Durant la campagne, François Hollande reste flou sur la grande réforme qu’il promet. Dans son programme, l’engagement 18 stipule un rétablissement du départ à la retraite à 60 ans pour ceux qui ont assez cotisé (une décision confirmée par un décret dans la foulée de son élection). Pour le reste, le candidat se réfugie derrière la concertation avec les syndicats. Jamais il n’a semblé envisager le système novateur du compte-temps ni même de taxer la finance pour payer les retraites.

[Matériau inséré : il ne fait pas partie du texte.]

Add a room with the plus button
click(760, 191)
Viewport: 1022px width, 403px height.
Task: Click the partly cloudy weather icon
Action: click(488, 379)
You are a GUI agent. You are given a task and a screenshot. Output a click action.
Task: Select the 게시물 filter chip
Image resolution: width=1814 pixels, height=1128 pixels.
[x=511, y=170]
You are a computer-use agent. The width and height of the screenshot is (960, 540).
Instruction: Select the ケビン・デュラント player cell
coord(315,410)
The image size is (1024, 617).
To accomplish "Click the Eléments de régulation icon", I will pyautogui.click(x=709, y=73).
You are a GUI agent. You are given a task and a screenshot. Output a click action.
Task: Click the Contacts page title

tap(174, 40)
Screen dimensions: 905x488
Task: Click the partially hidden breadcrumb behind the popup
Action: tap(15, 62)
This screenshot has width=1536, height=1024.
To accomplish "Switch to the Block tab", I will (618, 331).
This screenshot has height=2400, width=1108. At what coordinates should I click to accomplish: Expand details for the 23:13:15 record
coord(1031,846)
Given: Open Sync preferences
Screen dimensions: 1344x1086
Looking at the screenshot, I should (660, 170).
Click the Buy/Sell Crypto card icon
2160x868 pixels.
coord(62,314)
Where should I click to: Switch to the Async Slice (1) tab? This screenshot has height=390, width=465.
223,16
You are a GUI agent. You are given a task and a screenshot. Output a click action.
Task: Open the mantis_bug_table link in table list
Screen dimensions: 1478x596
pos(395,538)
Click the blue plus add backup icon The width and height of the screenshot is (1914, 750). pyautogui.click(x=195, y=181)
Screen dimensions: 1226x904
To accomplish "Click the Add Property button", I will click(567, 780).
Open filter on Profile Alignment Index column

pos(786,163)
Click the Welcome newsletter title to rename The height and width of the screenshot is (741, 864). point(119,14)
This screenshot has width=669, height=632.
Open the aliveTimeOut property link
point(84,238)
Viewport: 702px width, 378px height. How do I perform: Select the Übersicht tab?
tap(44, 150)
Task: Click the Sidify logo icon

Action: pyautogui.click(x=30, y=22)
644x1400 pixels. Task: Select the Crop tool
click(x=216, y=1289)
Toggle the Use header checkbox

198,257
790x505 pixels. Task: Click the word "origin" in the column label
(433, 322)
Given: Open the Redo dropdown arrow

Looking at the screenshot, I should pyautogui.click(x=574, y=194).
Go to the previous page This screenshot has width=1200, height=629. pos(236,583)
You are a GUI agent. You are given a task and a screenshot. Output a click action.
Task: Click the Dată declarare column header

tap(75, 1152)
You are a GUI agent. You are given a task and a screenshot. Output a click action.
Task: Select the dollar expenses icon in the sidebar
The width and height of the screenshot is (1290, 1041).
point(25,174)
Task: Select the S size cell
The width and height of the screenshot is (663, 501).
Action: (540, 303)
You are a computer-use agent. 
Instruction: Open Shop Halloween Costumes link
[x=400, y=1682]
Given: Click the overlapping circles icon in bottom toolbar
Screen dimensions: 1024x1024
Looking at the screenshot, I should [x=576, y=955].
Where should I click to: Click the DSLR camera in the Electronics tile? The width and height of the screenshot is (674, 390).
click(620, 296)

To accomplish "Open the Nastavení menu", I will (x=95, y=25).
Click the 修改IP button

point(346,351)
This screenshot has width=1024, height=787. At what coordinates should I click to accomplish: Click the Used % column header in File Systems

Dans les discours, un seul principe ne varie pas : l’allongement de la durée de cotisations. « C’est vrai qu’avec François Hollande, nous pensons que faire de la durée de cotisation la variable-clef est plus juste que d’autres variables de référence. (...) Il me paraît difficile d’avoir d’un côté une vie qui s’allonge, un système de protection sociale arrimé au travail et, de l’autre, une durée de travail qui diminuerait. Je ne crois pas à ce modèle-là », explique alors à Mediapart Marisol Touraine. C’est elle qui, devenue ministre des affaires sociales, pilote aujourd’hui la réforme des retraites.